Cybersecurity Attack Trends to Watch Out for in 2023

5G Device Cyber Attacks

For several years, the world has been buzzing about 5G, and it’s finally beginning to fulfill the promise of lightning-fast internet speed. As providers build the IT infrastructure, expect it to become a hot spot for attacks.

Bad actors are looking to take advantage of the 5G hardware used for routers, PCs, and mobile devices. Anytime you have a new technology such as this, it typically has some code vulnerabilities. This is exactly what hackers look for to exploit.

Prepare for these attacks by being aware of the firmware security in the devices you purchase. This is especially true for those devices enabling 5G. Some manufacturers build better firmware security into their designs than others. Be sure to ask about this when buying new 5G devices.

One-time Password (OTP) Bypass

This alarming new trend is designed to bypass one of the best methods of account security, Multi-factor authentication (MFA). MFA is known for preventing fraudulent sign-in attempts. It can block account takeovers even if the cyber criminal has the user’s password.

There are a few different ways hackers can attempt to bypass MFA. These include:

• Reusing a token: The bad actor gains access to a recent user One-Time Password and attempts to reuse it
• Sharing unused tokens: The hacker uses their personal account to get a One-Time Password. Then they attempt to use that password on a different account.
• Leaked token: Using a One-Time Password token leaked through a web application.
• Password reset function: The hacker uses phishing to trick the user into resetting their password. From here, they fool them into handing over their OTP via email or text.

World-Event Based Attacks

During the pandemic, cybercrime increased by roughly 600%. Large criminal hacking groups have realized world events and disasters are perfect windows of opportunity for capitalizing on profits.

They take advantage by launching phishing campaigns for these world events. Attacks will surface for everything from the latest hurricane or earthquake to the Ukrainian war. Unsuspecting people will often fall for these scams because they are distracted by the crisis.

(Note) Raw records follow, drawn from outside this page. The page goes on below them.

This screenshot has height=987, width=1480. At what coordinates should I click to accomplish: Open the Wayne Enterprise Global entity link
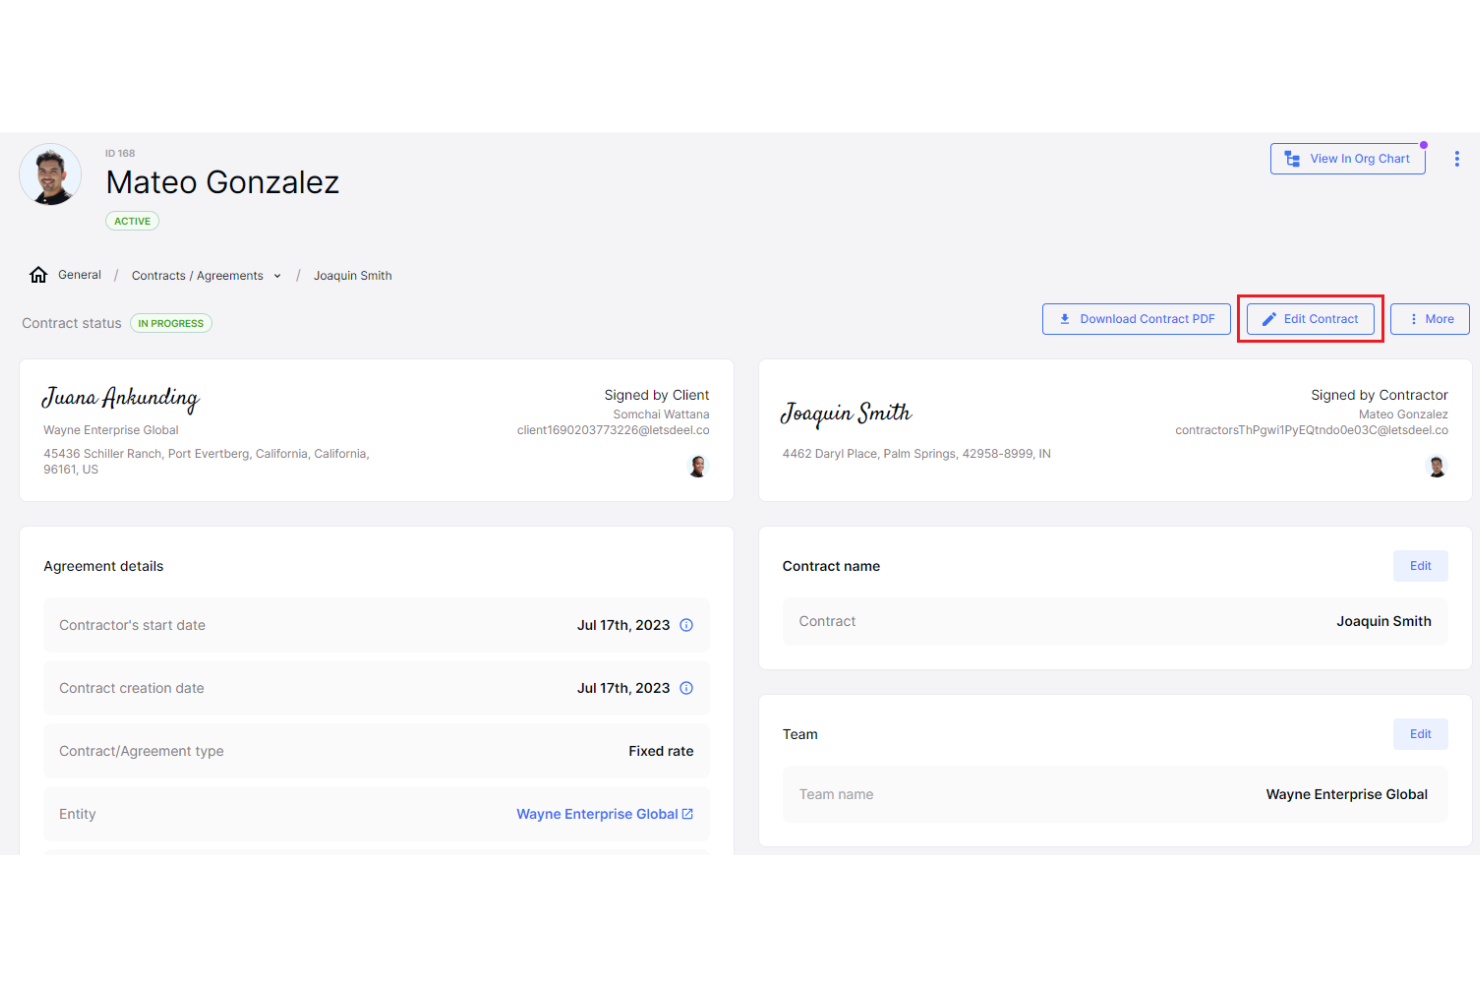point(597,813)
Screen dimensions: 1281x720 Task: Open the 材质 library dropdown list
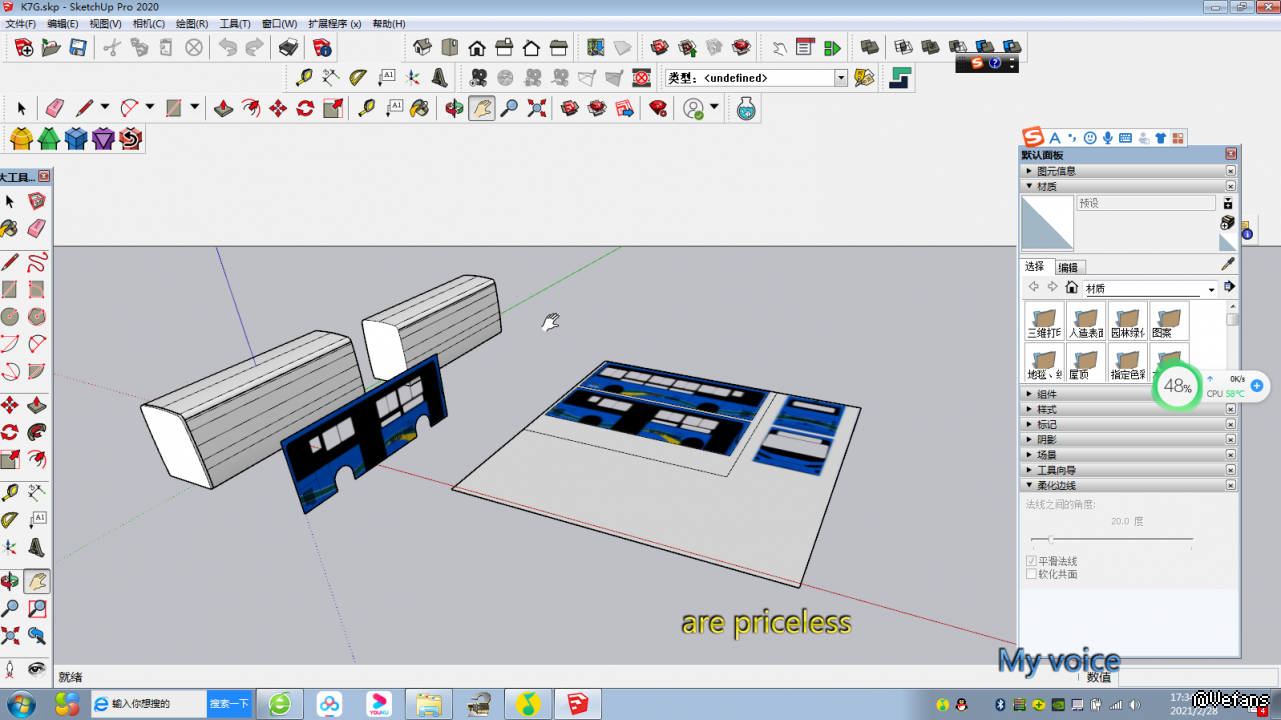(1211, 289)
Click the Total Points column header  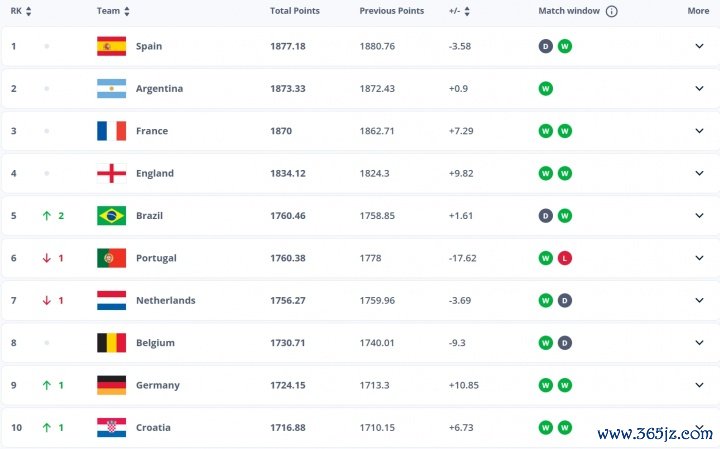point(294,11)
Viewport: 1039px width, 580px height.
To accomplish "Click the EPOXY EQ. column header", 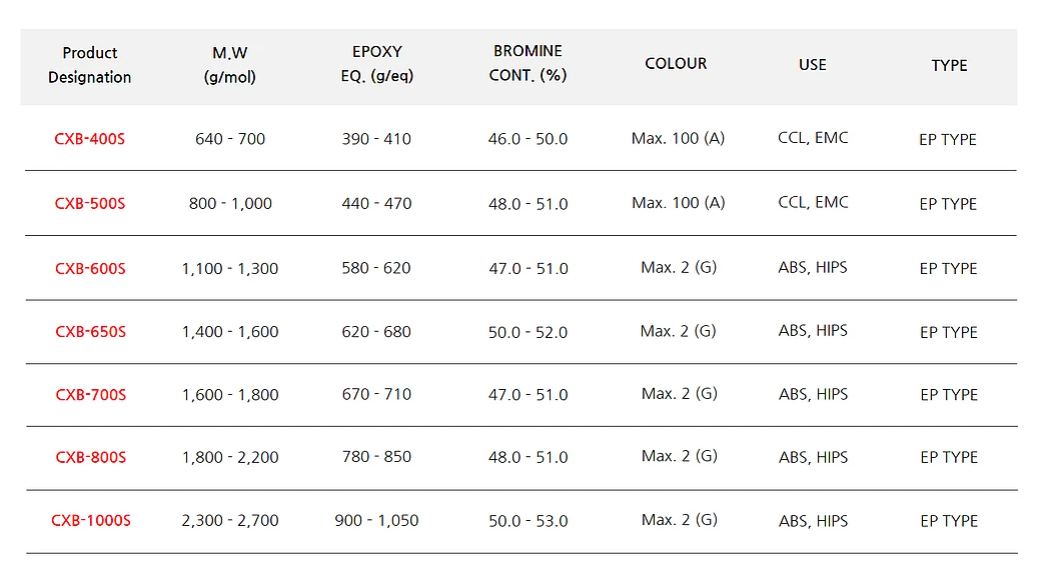I will click(377, 64).
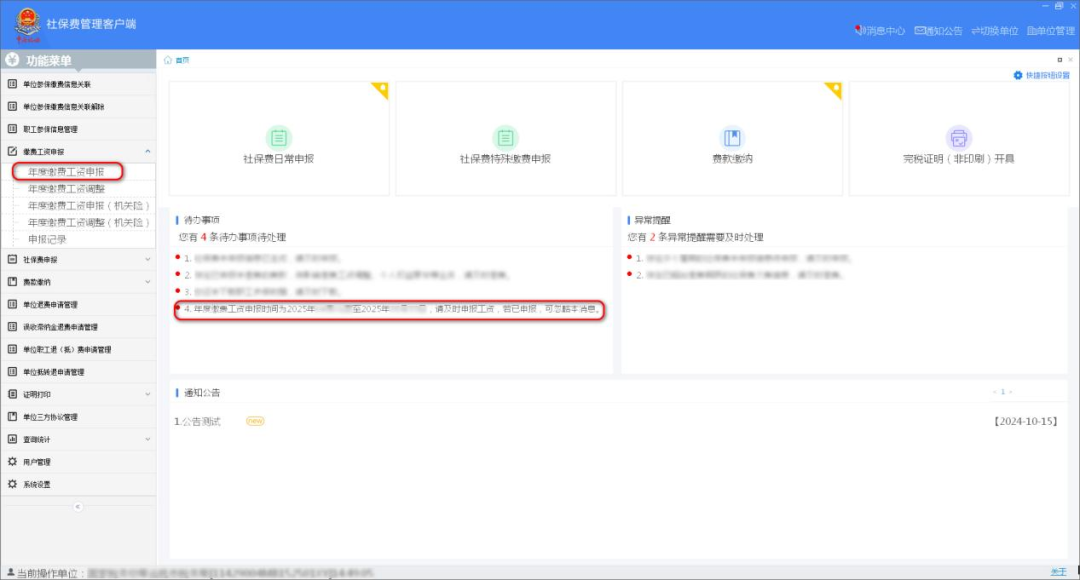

People must be especially mindful of scams surrounding events like these. Bad actors will often use social engineering tactics like sad photos or “GoFundMe” pages describing tragic stories to play on emotions.

Mobile Device Attacks & Smishing

Mobile devices follow us just about everywhere we go these days. Cybercriminals love this ongoing direct connection to a potential victim. This is why mobile device-based attacks, including SMS-based phishing (aka “smishing”), are constantly emerging.

Many people are surprised to receive scam text messages to their personal numbers. But unfortunately, cellphone numbers are no longer as private as they once were. Hackers can easily buy lists of them online or on the dark web. Then they compose convincing fake texts to look like legitimate shipping notices or receipts. One wrong click on one of the embedded links is all it takes for an account or data breach.

Another cellular device attack to watch out for is mobile malware which is also increasing. During the first months of 2022, malware targeting mobile devices increased by nearly 500%. This is why ensuring that you have adequate mobile anti-malware and other protections on your devices, such as DNS filtering is vital.

Elevated Phishing Using AI & Machine Learning

These days, phishing emails take more effort to spot. In the past, you could easily identify which email was a scam since it almost always had spelling errors or grainy images. While some still do, most don’t.

Cybercriminal groups elevate today’s phishing using AI and machine learning. Not only will the email look identical to a real brand’s emails, but it is also typically personalized. Hackers use these scamming tactics to capture more victims. These tools also enable hackers to deploy more targeted phishing email messages in less time than in previous years.